_Text excerpt_
==============================

On the other side, Zhan et al. proposed in [8] a multi-UAV relaying network between a group of users and a distant base station to establish a single-hop communication between ground users and the base station. In this work, a fixed-wing UAV relay communication node was used. Specifically, the communication link between the relay node and the ground users was described using free-space pathloss model. The authors concentrated on the physical communication layer, link efficiency, message error rate, and the ground device handoff mechanism for switching between relay nodes.

Moreover, the topic of relay selection for UAV-assisted vehicular ad hoc networks (VANETs) was investigated in [13]. They investigate multi-UAV collaboration, the network communication node motion model, and the quality of service for air-to-surface connections for UAV relaying in VANETs.

In [14], the authors take advantage of two sleep-scheduling policies for massive machine-type communication devices, namely, the multiple vacation policy and the start-up threshold policy, which are defined in the context by three different multiple access protocols: time-division multiple access, frequency-division multiple access, and non-orthogonal multiple access. Furthermore, under the constraints of energy harvesting power, status update rate, and stability conditions, they develop closed-form formulas for the massive machine-type communication devices system’s peak age of information (AoI), which are formulated as the optimization objective. By fixing the status update rate, an exact linear search-based approach is proposed for finding the optimal solution. A low-complexity concave-convex technique is also proposed as a design alternative for finding a near-optimal solution by transforming the original problem into a form represented by the difference of two convex problems. The authors in [15] study an AoI-energy-aware data collection system for UAV-assisted Internet of Things (IoT) networks using age of information as a performance metric to assess the temporal correlation among data packets consecutively sampled by the Internet of Things devices. By optimizing the UAV flight speed, hovering sites, and bandwidth allocation for data collection, they aim to reduce the weighted sum of predicted average AoI, UAV propulsion energy, and transmission energy at IoT devices. By adding a deep neural network for feature extraction, they develop a twin-delayed deep deterministic policy gradient-based UAV trajectory planning algorithm to deal with the multidimensional action space. In [16], the authors study an energy-efficient computation offloading technique for UAV-mobile-edge computing (MEC) systems with a focus on physical-layer security. For secure UAV-MEC systems, they design a set of energy-efficiency challenges, which are subsequently transformed into convex problems. Finally, the optimal solutions for both active and passive eavesdroppers are found.

Typically, in the exploration and search for minerals, the site to be analyzed in mining operations is first examined by the work team using geophysical equipment. This information is forwarded to the ground control station (GCs) for analysis, processing, and creating maps of the Earth’s layers. Surveys are conducted in remote places where no telecommunication networks are available. As a result, the data acquired is kept and processed later at the GCs. Our research suggests a practical 3D placement of a dynamic UAV to operate as a relay node between the work team devices and the distant GCs over millimeter-wave frequencies in remote areas.

==============================

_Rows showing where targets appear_
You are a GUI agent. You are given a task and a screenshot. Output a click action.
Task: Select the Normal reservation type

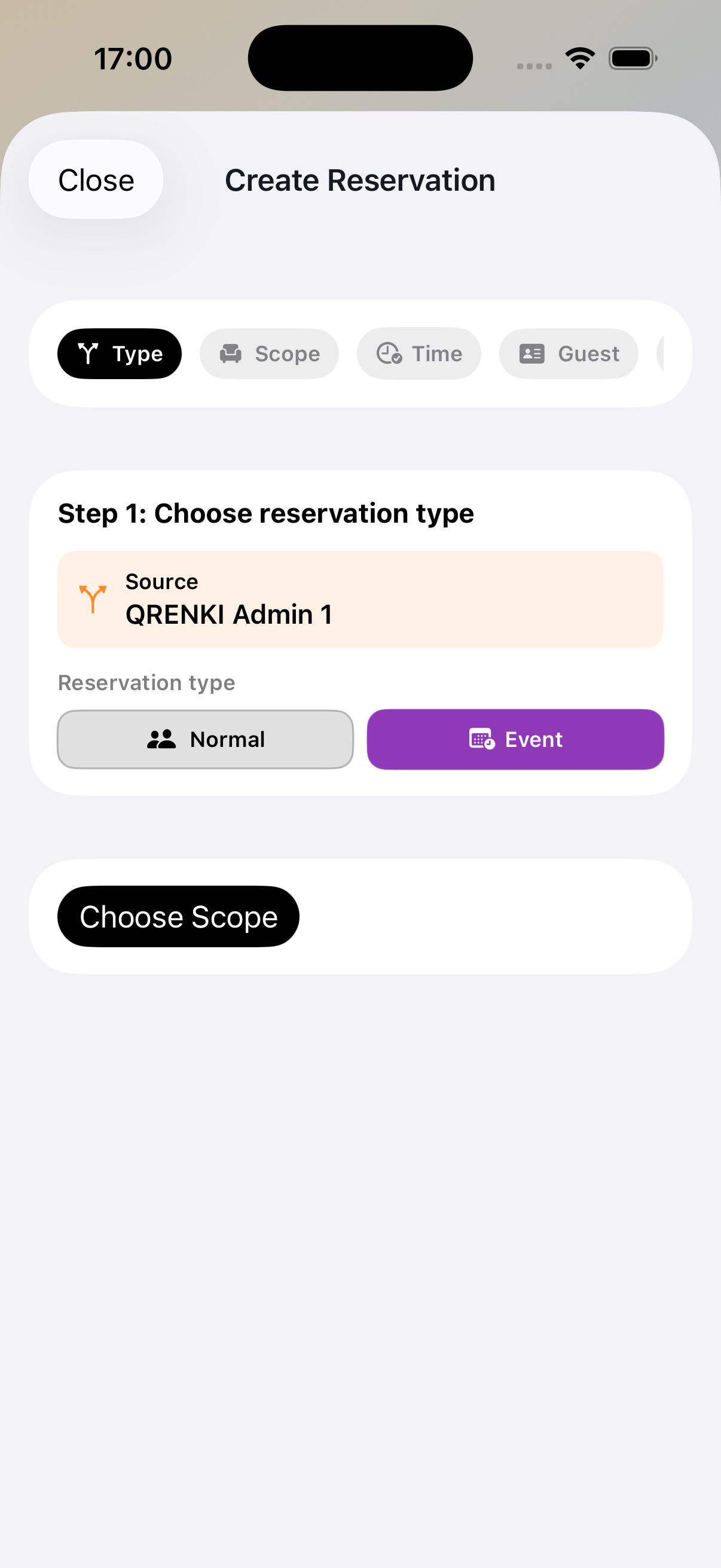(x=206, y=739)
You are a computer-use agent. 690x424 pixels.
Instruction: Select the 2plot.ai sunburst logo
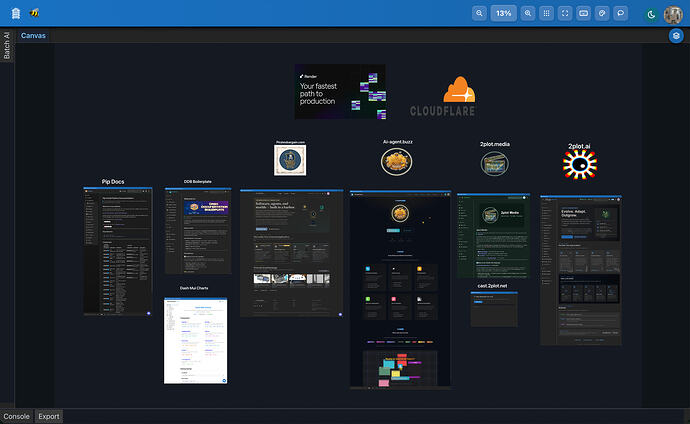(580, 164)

==============================

_Written request_
In the text on UAV relay networks, what kind of UAV served as the relay communication node in the multi-UAV relaying network proposed by Zhan et al.?

_Solution to this exercise_
A fixed-wing UAV.